[Opening SELECTED EXTRACT section]
VGG16 is a typical deep Convolutional Neural Network (CNN) design with numerous layers, having 16 weight layers: 13 convolutional layers + three fully connected layers) as demonstrated in Table 1 and Figure 4. In VGG16, the convolutional layers extract local features like edges, textures, and patterns from the input image. To capture fine details, 3 × 3 kernels are utilized. Then, the depth increases from 64 to 512 to learn more complex features. The max pooling layers reduce the spatial dimensions (height and width) while preserving the most important features. This process reduces computation and control overfitting. The fully connected layers flatten the 3D feature maps into 1D vectors, acting as a classifier using learned high-level features. The first two layers have 4096 neurons; the last layer has neurons equal to the number of classes. Softmax activation converts raw scores into probabilities over class labels.

Training progress, including loss and accuracy, is visualized in real-time using the training-progress plot. This setup provides a robust and efficient framework for classifying sleep postures from image data.

Where:

Conv3-64 means a 3 × 3 convolution with 64 filters.
MaxPooling is a 2 × 2 pooling operation with stride 2.
ReLU activation is applied after each convolutional and dense layer (except the last).

2.3. Feedforward Neural Network

A Feedforward Neural Network (FNN) is one of the simplest types of artificial neural networks where information moves in only one direction—forward—from the input layer, through one or more hidden layers, and finally to the output layer. Unlike recurrent neural networks (RNNs) [35], an FNN does not have connections that cycle back; it does not retain the memory of previous inputs, making it well-suited for tasks where temporal dependencies are not critical. Each layer in an FNN consists of a set of neurons that apply a weighted sum of the inputs followed by a non-linear activation function. The model learns these weights during training using a backpropagation algorithm that minimizes a chosen loss function, typically through gradient descent optimization.

In classification tasks, the output layer typically uses a Softmax activation function to provide a probability distribution over classes. FNN is widely used in pattern recognition and function approximation problems due to its simplicity, efficiency, and ability to approximate complex non-linear mappings. The FNN model working principle contains four main steps:

Step 1. Forward Propagation (Prediction Step):

-: Input data are passed through the network layer by layer.
[Closing SELECTED EXTRACT section]
[Opening RECORDED INFORMATION section]
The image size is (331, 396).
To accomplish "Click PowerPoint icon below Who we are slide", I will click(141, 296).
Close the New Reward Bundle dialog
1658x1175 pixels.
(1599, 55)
[Closing RECORDED INFORMATION section]
**INSTRUCTIONS:**
a. Transcribe the excerpt on VGG16 and feedforward networks word for word, beginning at the words "ReLU activation is" and stopping after "gradient descent optimization.".
b. According to the excerpt on VGG16 and feedforward networks, how many neurons do the first two fully connected layers of VGG16 have?

**REPLIES:**
a.
ReLU activation is applied after each convolutional and dense layer (except the last).

2.3. Feedforward Neural Network

A Feedforward Neural Network (FNN) is one of the simplest types of artificial neural networks where information moves in only one direction—forward—from the input layer, through one or more hidden layers, and finally to the output layer. Unlike recurrent neural networks (RNNs) [35], an FNN does not have connections that cycle back; it does not retain the memory of previous inputs, making it well-suited for tasks where temporal dependencies are not critical. Each layer in an FNN consists of a set of neurons that apply a weighted sum of the inputs followed by a non-linear activation function. The model learns these weights during training using a backpropagation algorithm that minimizes a chosen loss function, typically through gradient descent optimization.

b. 4096 neurons.